O historiador afirmou esperar que a Alemanha tenha a "firmeza moral necessária para continuar lutando por tolerância e inclusão, humanidade e liberdade, em suma, por uma verdadeira democracia".
O historiador de 86 anos, que cresceu em Praga na década de 1930, relembrou a fuga da sua família para a França e como ele foi escondido em um colégio interno católico. Friedländer fugiu da escola e foi de encontro a seus pais, que tentavam se esconder em um hospital.
"Eles tiveram que me enviar de volta [ao internato]", disse. "O que eles devem ter sentido ao ver como seu pequeno garoto, que se defendia com unhas e dentes porque queria ficar com eles, era retirado do quarto deles? Foi nosso último encontro."
Os pais de Friedländer, que na época tinha nove anos, cruzaram a fronteira com a Suíça em setembro de 1942 com grupo de 15 judeus, mas foram descobertos pela polícia e presos. Em novembro daquele ano, foram deportados para Auschwitz.
"Pergunto-me se os meus pais estavam juntos durante os três dias dessa viagem infernal. Caso sim, o que terão dito um ao outro? E o que devem ter pensado? Saberiam o que os aguardava?", questionou.

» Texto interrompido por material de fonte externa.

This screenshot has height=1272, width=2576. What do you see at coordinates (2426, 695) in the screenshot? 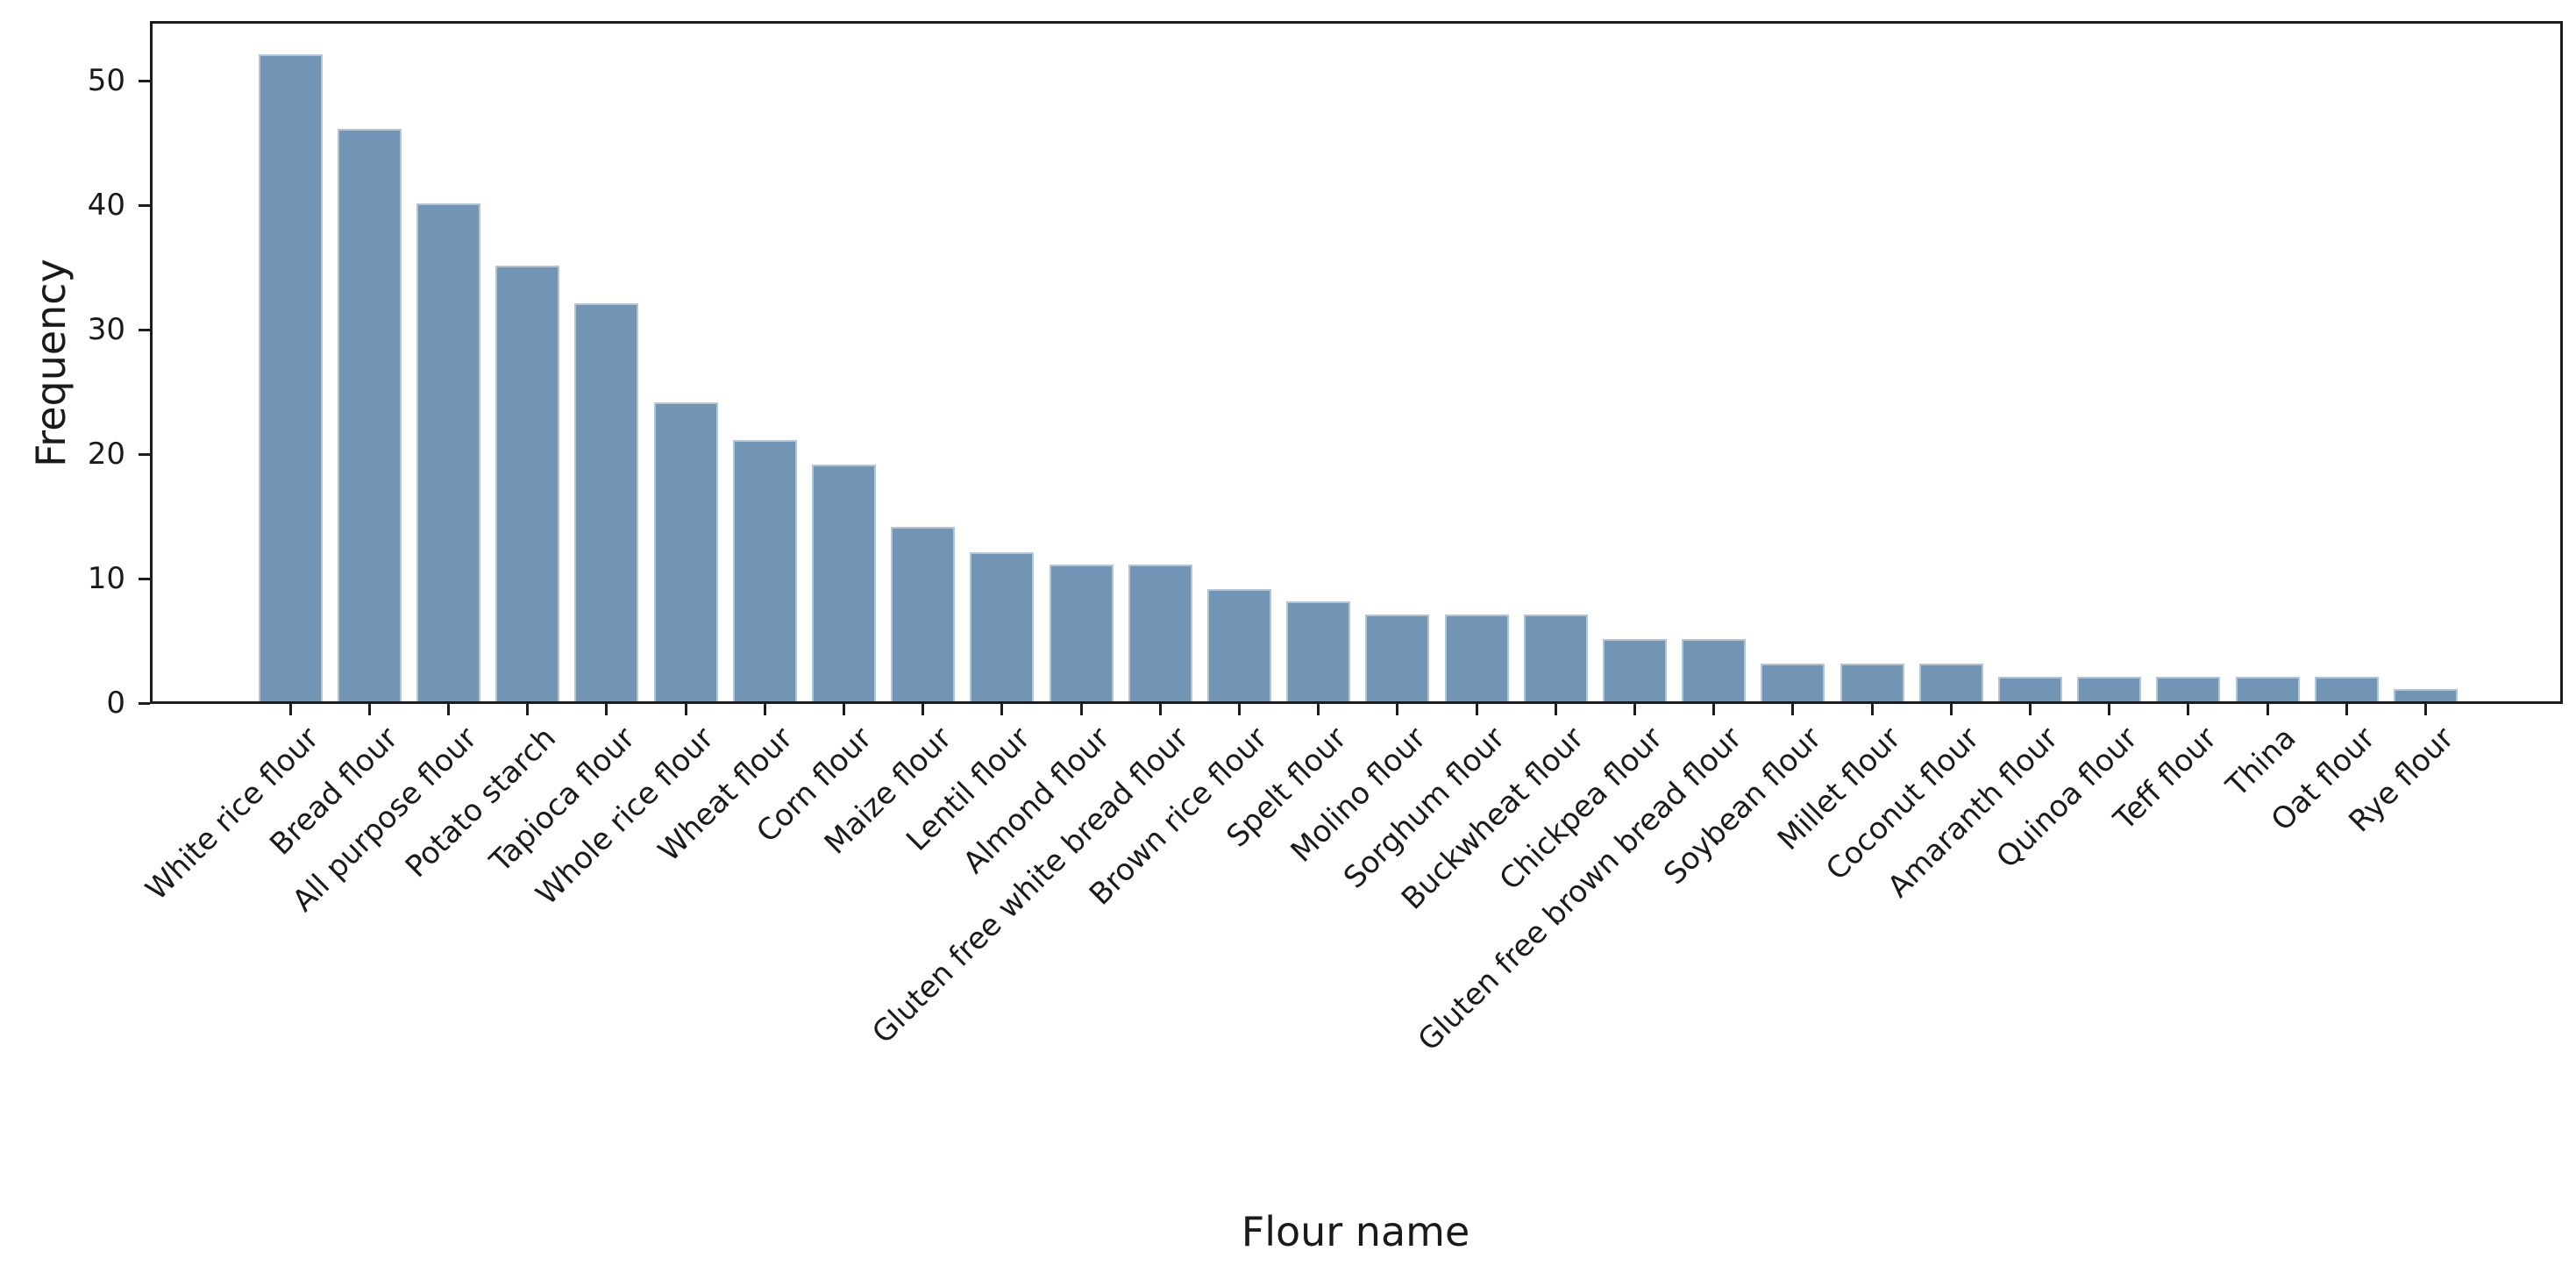
I see `bar-rye-flour` at bounding box center [2426, 695].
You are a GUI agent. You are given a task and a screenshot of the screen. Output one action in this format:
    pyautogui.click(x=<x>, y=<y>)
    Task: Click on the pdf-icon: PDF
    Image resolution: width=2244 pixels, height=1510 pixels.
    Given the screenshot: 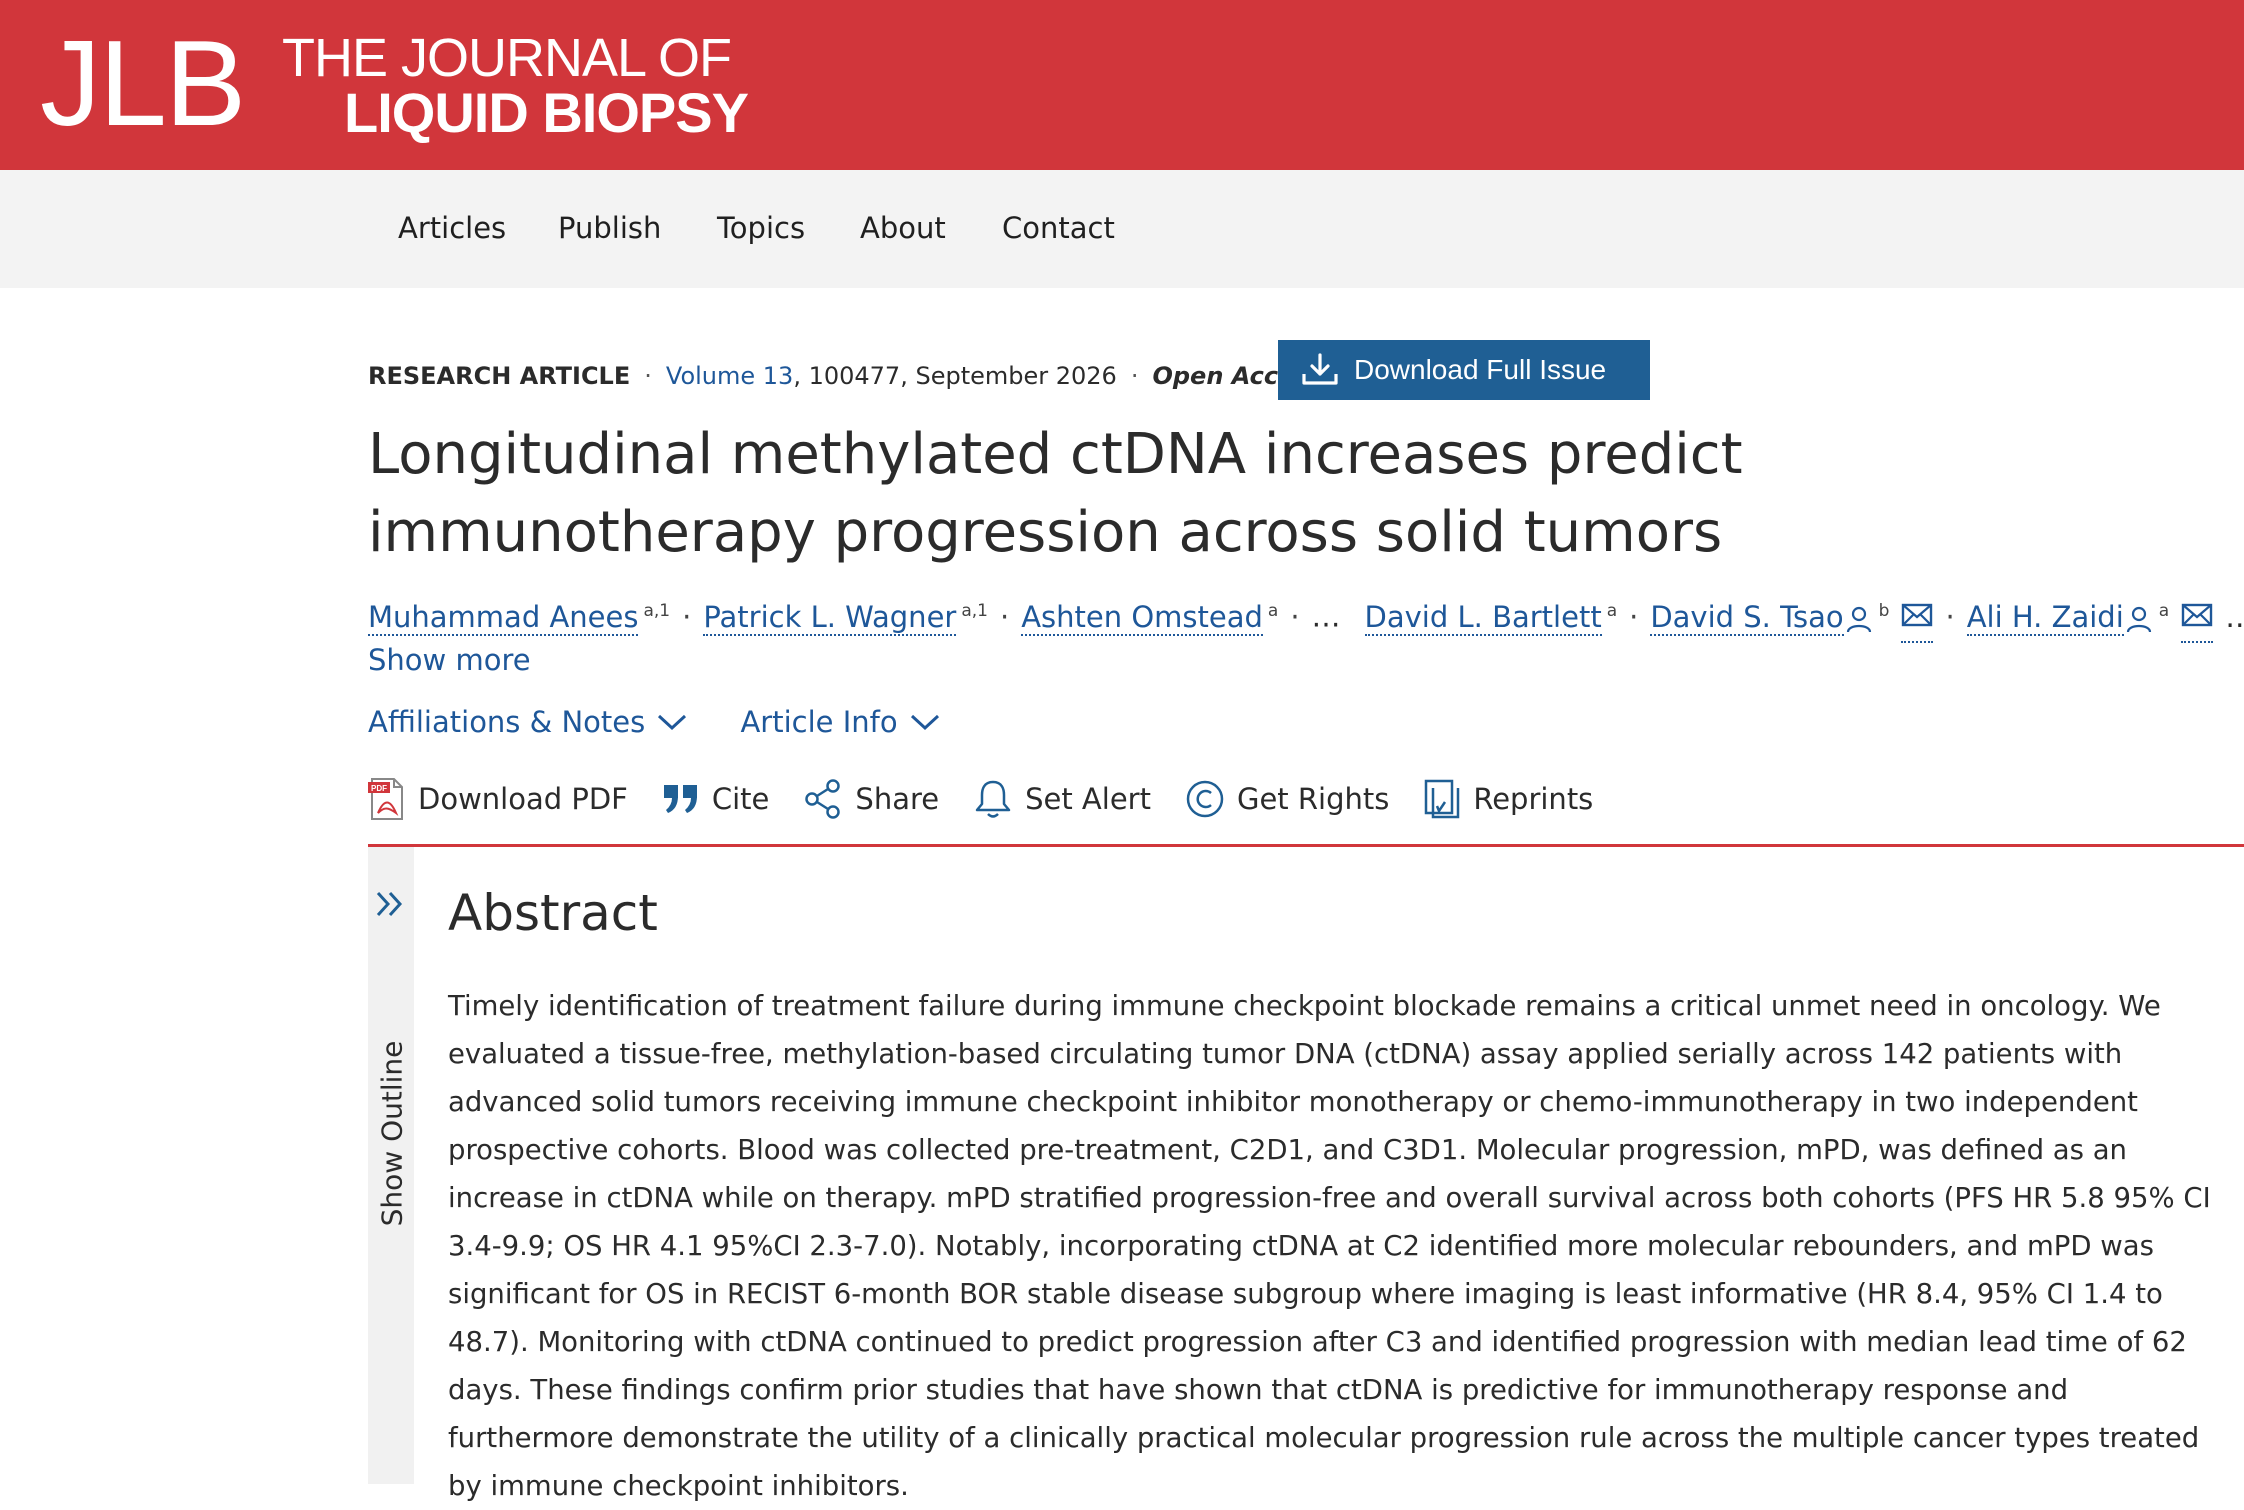 What is the action you would take?
    pyautogui.click(x=387, y=799)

Logo na chegada, 639 deportados foram levados para a câmara de gás. Friedländer acredita que seu pai tenha estado entre eles, já que andava fraco e doente. Sua mãe provavelmente ficou viva por volta de três meses trabalhando como escrava. Apenas quatro dos cerca de mil judeus transportados com os pais de Friedländer sobreviveram ao Holocausto.
Aos dez anos, Friedländer foi convertido ao catolicismo e recebeu o nome de Paul-Henri-Marie Ferland. Ele afirmou que, depois da resistência inicial e de um longo período doente, acabou se adaptando e se tornou uma criança piedosa e obediente.
O historiador se mudou para Israel cinco semanas após a fundação do país, em junho de 1948. "Para judeus como eu – e para judeus em toda parte, que precisavam e ansiavam por seu próprio país, a criação [de Israel] era uma necessidade vital", disse.
O historiador foi aplaudido de pé ao final de seu discurso. Autor do livro de dois volumes A Alemanha Nazista e os Judeus, Friedländer acabou se tornando um dos historiadores especializados no Holocausto mais famosos do mundo. O escritor recebeu o Prêmio Pulitzer, o Prêmio Israel e o Prêmio da Feira Literária de Leipzig, entre outros.
A sessão especial do Parlamento alemão desta quinta-feira também incluiu um pronunciamento de abertura do presidente do Bundestag, Wolfgang Schäuble. Ele afirmou que o respeito pela dignidade de cada pessoa foi uma das principais lições aprendidas depois das perseguições realizadas pelo regime nazista.
Schäuble acrescentou ainda considerar "vergonhoso" que judeus vivendo na Alemanha na atualidade reportem ocorrências de antissemitismo e que cada vez mais deles desejem deixar o país.
A plateia no Bundestag incluiu membros do partido populista de direita Alternativa para a Alemanha (AfD), assim como o embaixador dos Estados Unidos, Richard Grenell.